> Performance has been very for how many records?

CharlieDigital · on Aug 16, 2024

During our initial testing, ~1m nodes on a local Docker container with 1G RAM and 1vCPU.

But here I mean "performance" in both retrieval time and the overall quality of the fragments retrieved for RAG compared to a `pgvector` only implementation. It is possible to "simulate" these types of graph traversals in pg as well, you'll have to work much harder to get the performance (we tried it first).

zxexz · on Aug 17, 2024

Huh. I've had the opposite experience. Neo4j has a pretty nice interface and package overall, but I was not impressed with the performance, and the developer experience was about on-par with Elasticsearch (not comparing the two databases, just the developer resources and communities). For general purpose use I've still not found anything better than Postgres (and yes, knowledge graphs I would consider general purpose). For my day-to-day work I'm constantly querying a regularly-updated knowledge graph consisting of >10M active, highly-connected nodes - I keep previous versions in the same database so I can traverse backwards through time. This is all on my laptop. No problems with latency or performance.
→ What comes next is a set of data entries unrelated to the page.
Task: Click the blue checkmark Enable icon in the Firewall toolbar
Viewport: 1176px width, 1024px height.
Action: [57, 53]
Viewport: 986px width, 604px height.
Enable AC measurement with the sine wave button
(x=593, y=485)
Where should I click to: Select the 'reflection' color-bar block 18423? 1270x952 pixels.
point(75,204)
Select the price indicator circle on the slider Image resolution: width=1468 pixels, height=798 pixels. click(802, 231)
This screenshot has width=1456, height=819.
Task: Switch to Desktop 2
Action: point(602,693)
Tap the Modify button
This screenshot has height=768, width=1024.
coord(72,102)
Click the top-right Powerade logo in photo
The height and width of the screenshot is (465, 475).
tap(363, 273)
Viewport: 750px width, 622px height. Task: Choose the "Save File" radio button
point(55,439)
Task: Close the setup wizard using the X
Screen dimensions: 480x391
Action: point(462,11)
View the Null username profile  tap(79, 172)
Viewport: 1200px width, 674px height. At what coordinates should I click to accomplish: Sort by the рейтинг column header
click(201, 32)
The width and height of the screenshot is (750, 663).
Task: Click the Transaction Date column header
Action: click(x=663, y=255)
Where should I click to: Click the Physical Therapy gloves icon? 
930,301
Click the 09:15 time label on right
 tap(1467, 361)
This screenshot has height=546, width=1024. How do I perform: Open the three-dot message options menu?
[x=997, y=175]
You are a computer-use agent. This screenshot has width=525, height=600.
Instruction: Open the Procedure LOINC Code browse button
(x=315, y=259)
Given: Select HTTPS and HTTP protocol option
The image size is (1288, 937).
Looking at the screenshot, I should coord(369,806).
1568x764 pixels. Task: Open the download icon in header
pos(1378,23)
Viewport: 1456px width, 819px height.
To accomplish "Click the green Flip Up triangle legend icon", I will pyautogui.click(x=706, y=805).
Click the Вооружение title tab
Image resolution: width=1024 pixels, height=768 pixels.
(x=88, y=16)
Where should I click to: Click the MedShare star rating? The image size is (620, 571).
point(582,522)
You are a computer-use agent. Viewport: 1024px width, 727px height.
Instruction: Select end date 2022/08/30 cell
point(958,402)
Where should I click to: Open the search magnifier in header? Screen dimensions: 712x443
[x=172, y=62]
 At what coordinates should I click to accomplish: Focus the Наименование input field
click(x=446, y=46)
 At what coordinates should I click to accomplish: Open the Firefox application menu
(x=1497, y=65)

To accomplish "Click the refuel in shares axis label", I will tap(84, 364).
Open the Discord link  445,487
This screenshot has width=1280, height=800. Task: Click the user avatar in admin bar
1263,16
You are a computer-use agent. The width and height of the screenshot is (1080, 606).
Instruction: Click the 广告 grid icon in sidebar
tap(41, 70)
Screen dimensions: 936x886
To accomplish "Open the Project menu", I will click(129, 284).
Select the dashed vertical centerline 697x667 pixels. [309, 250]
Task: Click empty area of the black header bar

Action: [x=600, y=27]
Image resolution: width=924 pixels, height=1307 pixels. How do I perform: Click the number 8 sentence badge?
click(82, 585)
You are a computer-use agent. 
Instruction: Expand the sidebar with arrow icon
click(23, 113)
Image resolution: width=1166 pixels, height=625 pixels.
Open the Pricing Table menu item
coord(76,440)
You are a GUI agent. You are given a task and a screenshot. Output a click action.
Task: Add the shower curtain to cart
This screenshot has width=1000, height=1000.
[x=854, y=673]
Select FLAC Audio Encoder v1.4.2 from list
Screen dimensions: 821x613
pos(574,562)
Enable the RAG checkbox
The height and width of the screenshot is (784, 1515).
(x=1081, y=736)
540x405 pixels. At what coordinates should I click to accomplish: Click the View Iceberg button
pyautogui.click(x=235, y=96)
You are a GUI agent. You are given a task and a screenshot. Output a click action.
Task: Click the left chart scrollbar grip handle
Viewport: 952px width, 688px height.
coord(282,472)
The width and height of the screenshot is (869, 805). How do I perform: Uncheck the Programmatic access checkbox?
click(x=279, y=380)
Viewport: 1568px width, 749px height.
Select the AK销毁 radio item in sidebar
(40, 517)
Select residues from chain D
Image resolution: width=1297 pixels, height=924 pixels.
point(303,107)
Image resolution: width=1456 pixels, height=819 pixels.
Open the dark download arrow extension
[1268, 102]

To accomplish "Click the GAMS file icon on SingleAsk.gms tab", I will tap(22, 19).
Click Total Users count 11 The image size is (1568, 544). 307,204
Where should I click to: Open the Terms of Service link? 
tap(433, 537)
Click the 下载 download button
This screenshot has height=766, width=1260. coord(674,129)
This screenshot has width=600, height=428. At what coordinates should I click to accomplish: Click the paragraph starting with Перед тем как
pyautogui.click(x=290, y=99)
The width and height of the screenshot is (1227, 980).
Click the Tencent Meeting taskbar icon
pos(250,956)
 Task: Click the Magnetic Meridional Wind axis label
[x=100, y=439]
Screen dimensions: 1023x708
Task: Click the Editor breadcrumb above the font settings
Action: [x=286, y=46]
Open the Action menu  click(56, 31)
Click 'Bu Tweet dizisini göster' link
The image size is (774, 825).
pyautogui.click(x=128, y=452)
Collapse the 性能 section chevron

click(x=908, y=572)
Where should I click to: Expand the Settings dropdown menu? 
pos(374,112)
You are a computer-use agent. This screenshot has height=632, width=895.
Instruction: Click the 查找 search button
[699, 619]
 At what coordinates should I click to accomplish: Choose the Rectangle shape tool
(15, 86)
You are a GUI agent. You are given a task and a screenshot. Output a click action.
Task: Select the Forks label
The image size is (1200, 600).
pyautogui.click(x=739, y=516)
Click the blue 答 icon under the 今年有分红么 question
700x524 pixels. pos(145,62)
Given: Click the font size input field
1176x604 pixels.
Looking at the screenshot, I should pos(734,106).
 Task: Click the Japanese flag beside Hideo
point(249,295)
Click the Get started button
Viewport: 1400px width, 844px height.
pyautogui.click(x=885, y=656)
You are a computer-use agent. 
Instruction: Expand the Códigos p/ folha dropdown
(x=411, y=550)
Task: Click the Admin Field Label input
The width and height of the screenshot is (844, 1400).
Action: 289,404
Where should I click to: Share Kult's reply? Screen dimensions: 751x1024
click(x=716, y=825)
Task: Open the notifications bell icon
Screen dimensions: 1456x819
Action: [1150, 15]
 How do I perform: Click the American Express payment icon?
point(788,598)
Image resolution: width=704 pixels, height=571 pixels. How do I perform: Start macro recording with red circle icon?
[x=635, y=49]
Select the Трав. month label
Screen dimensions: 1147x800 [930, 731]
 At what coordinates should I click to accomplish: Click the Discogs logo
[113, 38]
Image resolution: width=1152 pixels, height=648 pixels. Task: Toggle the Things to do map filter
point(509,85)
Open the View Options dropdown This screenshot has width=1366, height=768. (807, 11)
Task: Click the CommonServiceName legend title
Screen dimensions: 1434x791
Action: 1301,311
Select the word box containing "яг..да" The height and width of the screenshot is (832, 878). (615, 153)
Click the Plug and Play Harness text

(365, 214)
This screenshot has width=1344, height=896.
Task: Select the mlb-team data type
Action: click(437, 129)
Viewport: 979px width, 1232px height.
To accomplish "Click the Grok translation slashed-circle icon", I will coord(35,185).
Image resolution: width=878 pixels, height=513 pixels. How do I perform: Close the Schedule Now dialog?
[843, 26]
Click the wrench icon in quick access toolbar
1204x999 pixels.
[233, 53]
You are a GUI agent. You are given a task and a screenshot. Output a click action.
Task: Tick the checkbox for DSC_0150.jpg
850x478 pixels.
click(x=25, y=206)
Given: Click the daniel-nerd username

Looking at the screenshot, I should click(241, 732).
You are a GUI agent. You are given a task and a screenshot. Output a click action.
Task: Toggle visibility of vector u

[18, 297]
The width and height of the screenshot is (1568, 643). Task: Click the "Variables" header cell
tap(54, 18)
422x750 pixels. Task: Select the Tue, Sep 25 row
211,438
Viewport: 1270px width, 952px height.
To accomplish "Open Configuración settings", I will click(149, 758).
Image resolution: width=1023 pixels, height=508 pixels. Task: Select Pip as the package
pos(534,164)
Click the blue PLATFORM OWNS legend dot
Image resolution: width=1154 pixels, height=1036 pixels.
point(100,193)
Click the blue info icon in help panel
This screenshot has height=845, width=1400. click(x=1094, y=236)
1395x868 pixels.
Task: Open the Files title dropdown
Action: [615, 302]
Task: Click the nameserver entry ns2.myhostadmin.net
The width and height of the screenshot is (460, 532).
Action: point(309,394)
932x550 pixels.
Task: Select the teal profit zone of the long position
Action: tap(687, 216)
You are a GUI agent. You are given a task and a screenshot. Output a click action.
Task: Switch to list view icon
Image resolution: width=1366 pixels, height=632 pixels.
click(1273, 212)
I'm always curious what people's use cases are with graph databases; do people find Cypher and SPARQL helpful? I've tried several times, but SQL is just so expressive. Postgres is still my favorite graph database (and CRUD RDBMS, and filesystem, and "data conversion tool").

CharlieDigital · on Aug 17, 2024

If your performance is poor, try running your query with `PROFILE {your_query}`. It's very easy to write a query that ends up loading way more nodes than expected. Years ago we had one query that progressively performed worse -- turned out one leg was loading the full node space!

What I have found is that "land and expand" using an index to find the landing spots is key for performance. Reason being once you "land" effectively, "expand" is cheap and fast.

Some of it will also come down to your graph design. If you have a lot of super dense nodes (analogous to a large JOIN), it will create a lot of memory pressure which it does not handle well.

But in a RAG use case, I don't see these as being issues.

ekianjo · on Aug 17, 2024

number of nodes mean nothing. what matters to measure performance is how much interconnected your network is and how complex are the relationships you want to extract.

grounder · on Aug 17, 2024

Right. I created a Neo4j db once with millions of nodes and relationships. Individual queries were very performant for all of my access patterns. Where it failed was with queries/sec. Throw more users at it, and it slowed to a crawl. Yes, read replicas are an option, but I was really discouraged with Neo4j performance with more than a few users.